What are regenerative practices?

Imagine if the fish you ate was produced in a way that actually improved the environment, not just sustained it. But actually brought it back to a healthier and more abundant state than it was for previous generations.

We now have the knowledge to consider a regenerative marine policy. Regenerative marine aquaculture has been on policy makers and producers’ radars for the past few years. There are many articles referencing discoveries and existing practices to promote regenerating the environment around fish farms as part of their operation. For example, polyculture is when you have different fish and shellfish species being grown at different levels in the water column in symbiosis to create a thriving single ecosystem.

However, what I am referring to is beyond aquaculture. A larger scale is needed, a regional wild marine ecology and the fisheries that are managed over a wider geography. An easy example are oyster reefs both on the Pacific and Atlantic coast that actually provide so many benefits to the marine environment beyond just sustainable oyster harvesting.

How can we broaden regeneration from a controlled environment to a wider ocean geography?
Sustainability puts the onus on the fisherman, aqua culturists and scientist to figure it out. By broadening the stakeholder base from fishing enterprises to all groups in a watershed, improvements will be seen rather than a stasis.

regenerative practices?

For regenerative fishery policy more participants are needed but the economic benefits go beyond those whose activity is on the water. In Oregon regenerative land based ranching is improving the wild salmon run and has radically improved the livelihood of cattle ranchers, I found this article interesting “How Regenerative Ranching Can Help Save Salmon

The wild salmon industry in BC would be better served if they ditched sustainability for regenerative, as it would require bringing more industry, stakeholders and participants to the table to help solve the crisis.  I know this sounds like a big task, but consensus based models for setting land policy exist we can learn from them in developing regenerative practices for our marine industries.  I will discuss consensus based approached to developing healthy regenerative policy and practices that move beyond sustainability with greater benefits to all in my next blog post.

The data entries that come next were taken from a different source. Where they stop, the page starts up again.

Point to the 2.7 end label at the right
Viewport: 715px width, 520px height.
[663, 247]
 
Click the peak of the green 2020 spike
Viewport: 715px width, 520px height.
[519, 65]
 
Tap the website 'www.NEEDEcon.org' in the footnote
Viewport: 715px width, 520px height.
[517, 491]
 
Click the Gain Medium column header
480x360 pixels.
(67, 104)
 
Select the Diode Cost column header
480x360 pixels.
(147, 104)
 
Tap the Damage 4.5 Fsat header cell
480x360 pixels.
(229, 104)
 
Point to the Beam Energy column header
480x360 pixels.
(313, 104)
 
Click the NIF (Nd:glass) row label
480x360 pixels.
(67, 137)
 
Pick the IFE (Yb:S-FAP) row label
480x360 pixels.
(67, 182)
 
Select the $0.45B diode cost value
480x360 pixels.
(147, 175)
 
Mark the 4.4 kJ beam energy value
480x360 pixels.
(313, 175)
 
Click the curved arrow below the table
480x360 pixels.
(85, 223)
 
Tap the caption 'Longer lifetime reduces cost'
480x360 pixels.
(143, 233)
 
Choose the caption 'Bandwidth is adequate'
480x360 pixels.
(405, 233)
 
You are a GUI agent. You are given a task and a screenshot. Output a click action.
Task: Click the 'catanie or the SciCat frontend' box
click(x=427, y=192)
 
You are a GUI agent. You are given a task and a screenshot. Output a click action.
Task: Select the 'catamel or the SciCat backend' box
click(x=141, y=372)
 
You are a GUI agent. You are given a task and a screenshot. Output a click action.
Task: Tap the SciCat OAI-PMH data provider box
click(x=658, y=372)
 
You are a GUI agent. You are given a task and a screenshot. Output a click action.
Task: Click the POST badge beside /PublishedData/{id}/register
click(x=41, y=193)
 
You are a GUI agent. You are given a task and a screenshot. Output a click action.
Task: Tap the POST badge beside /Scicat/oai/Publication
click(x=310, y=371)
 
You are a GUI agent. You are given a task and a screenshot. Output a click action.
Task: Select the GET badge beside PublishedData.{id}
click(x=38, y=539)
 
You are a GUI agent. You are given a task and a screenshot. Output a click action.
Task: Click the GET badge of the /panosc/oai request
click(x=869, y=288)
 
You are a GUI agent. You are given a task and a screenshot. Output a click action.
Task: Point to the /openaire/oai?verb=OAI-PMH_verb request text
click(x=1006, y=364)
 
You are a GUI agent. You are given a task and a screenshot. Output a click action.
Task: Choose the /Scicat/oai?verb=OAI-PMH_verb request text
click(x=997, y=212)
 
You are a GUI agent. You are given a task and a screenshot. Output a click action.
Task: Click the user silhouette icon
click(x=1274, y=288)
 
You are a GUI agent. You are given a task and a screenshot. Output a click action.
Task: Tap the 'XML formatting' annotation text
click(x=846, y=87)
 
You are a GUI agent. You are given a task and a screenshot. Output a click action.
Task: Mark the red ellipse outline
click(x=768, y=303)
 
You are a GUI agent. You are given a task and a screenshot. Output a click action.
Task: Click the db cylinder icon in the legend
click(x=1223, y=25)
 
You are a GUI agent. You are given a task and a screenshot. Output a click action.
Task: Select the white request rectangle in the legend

Thank you for learning more about ‘regenerative’ as the new catch word for improving our ocean environment.

Patrick M. Warren

Patrick M. Warren

The founder of Smokey Bay Seafood Group, which has been in continuous operation since 1998. In addition to having a post graduate education in geography and environmental planning, Pat has been involved in all types of fishery projects from hatchery, nursery, and shellfish grow out; Pacific oyster and manila clam farming, aquaculture, aquaculture feeds, fish feed, and algae production; collaborative purchasing with tribal and first nation communities; the West Coast Dungeness crab fishery, Alaskan king crab, wild salmon, geoduck, scallops and farmed specialty fish such as sable fish, sturgeon, arctic char. As well as ongoing export programs to Asia, Europe, and North America, including Singapore, Hong Kong, Vietnam, Taiwan, Thailand, Spain, and UK.

During his 26 year career in the seafood industry Patrick also cultivated experience in land use planning and land based resources management. In addition to being a majority shareholder of Sebastian Stuart LLC, a 65,000 square-foot legacy dock and pier in Anacortes, Washington, and the founder of the Eldorado Square in the Central Kootenays, BC. He spent several years as Park Board Commissioner for the city of Vancouver, British Columbia ‘s in the late 90s at a time that saw significant decisions being made for its aquarium, golf courses, seawall, street trees, and community centers for the benefit of all generations.